In the newer class of echo planar imaging (EPI) MR systems, EPI diffusion imaging has become routine, as the images can be acquired in less than a minute. In 5 to 10 minutes, a diffusion tensor can be acquired. This provides a position-independent quantitative assessment of the apparent diffusion coefficient. Using such techniques, the motion of water within a white matter voxel can be assessed quantitatively. Since water tends to flow parallel to axons rather than perpendicular to them, this measurement is generally quite anisotropic. With demyelination, the "anisotropy index" decreases, providing another microscopic measure of disease activity using MRI.

Clinical Quiz

1. Which of the following techniques is most sensitive for early detection of MS: axial proton density, axial FLAIR, sagittal FLAIR, sagittal T 2 , axial T 2 ?

2. All patients with suspected MS should be given gadolinium.

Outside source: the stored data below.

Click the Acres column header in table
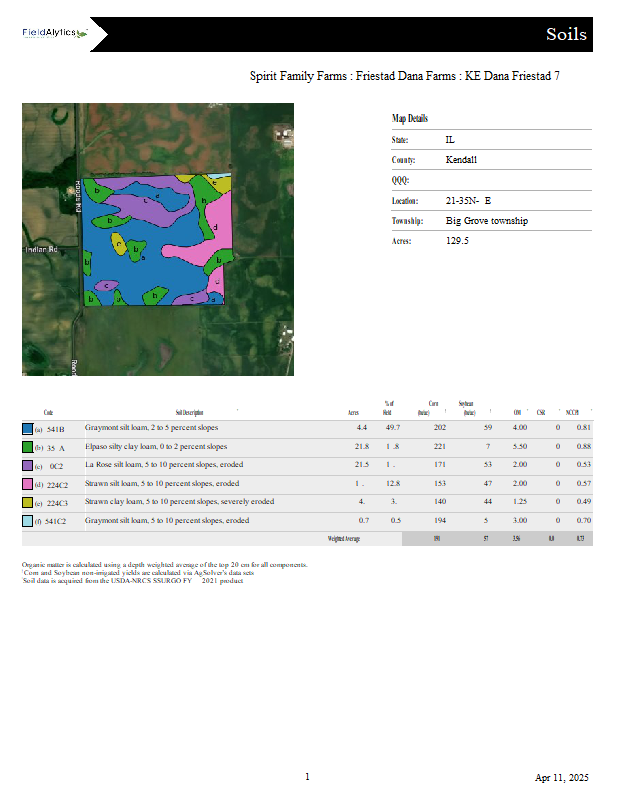Screen dimensions: 618x800 point(352,412)
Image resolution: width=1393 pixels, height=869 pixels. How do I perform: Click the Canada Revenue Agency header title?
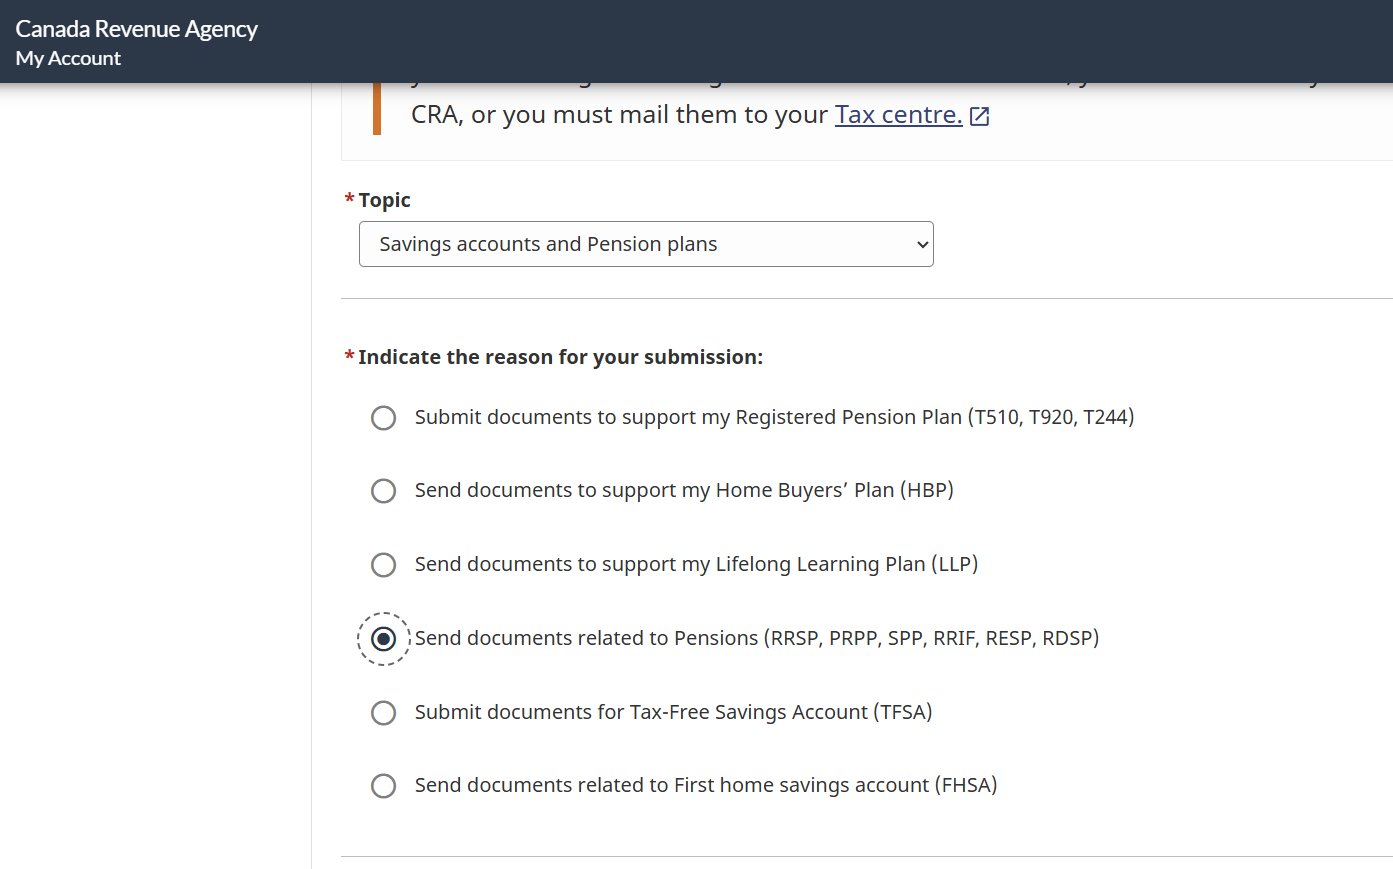(x=137, y=29)
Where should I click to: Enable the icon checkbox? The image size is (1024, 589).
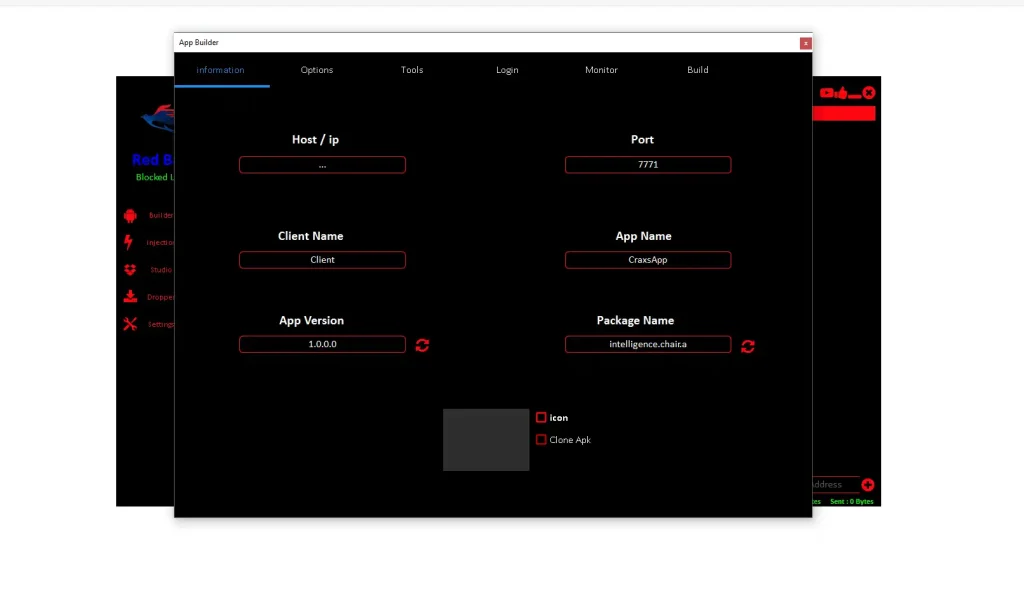pos(541,417)
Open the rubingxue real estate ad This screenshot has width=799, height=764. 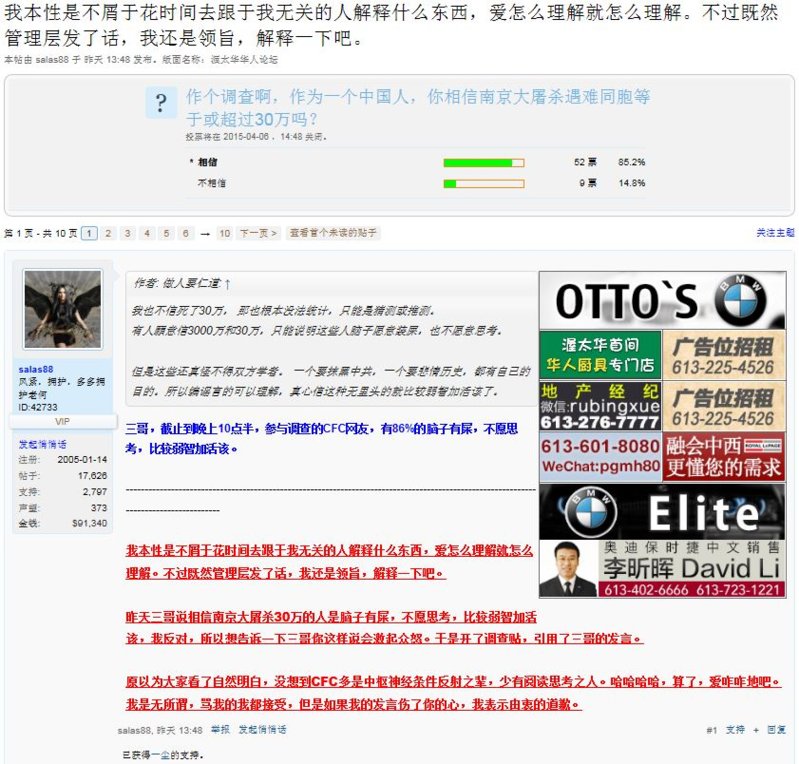tap(599, 406)
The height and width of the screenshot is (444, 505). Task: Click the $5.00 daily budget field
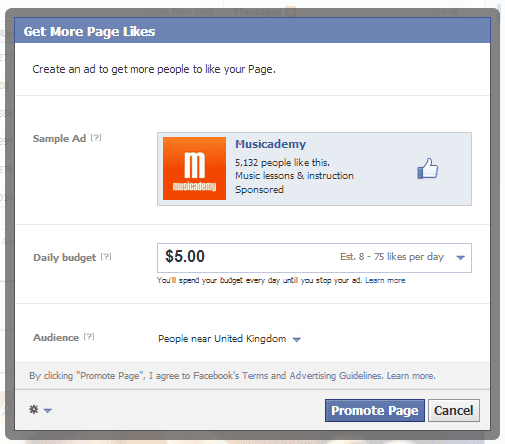314,258
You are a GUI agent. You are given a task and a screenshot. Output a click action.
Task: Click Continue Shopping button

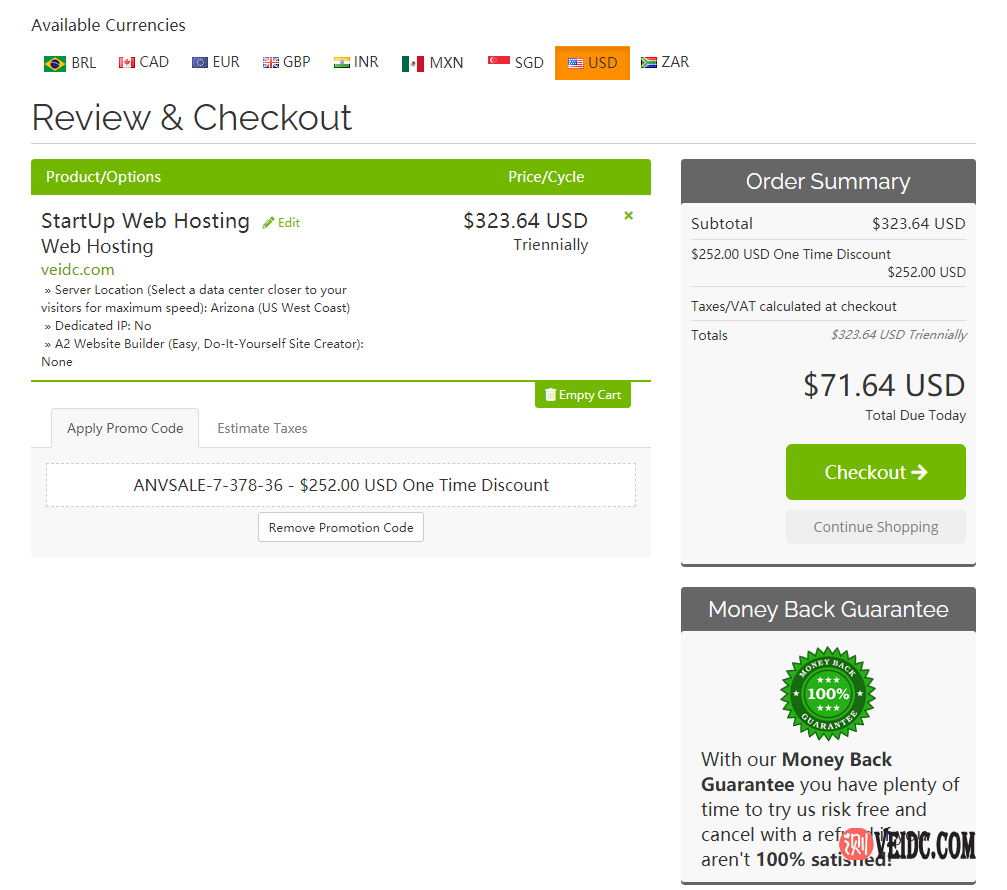[x=875, y=527]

True or false.

3. Patients being followed for MS by MRI should have T 1 -weighted images with gadolinium. True or false.

4. The thinnest possible slices should be used when evaluating MS. True or false.

5. All patients with suspected MS should have an MRI study. True or false.

 

1. Sagittal FLAIR, since it optimally visualizes the undersurface of the corpus callosum and maximizes contrast against CSF.

2. False. Sagittal thin slice FLAIR is more sensitive than gadolinium for detection of early MS; thus, gadolinium is not required.

3. True. Only with gadolinium can you distinguish acute [enhancing] plaques from nonenhancing gliotic scars.

4. True. Thin slices minimize partial volume averaging and enhance detection of disease.

5. False. Patients with cardiac pacemakers and ferromagnetic intracranial aneurysm clips are precluded from having MRI studies.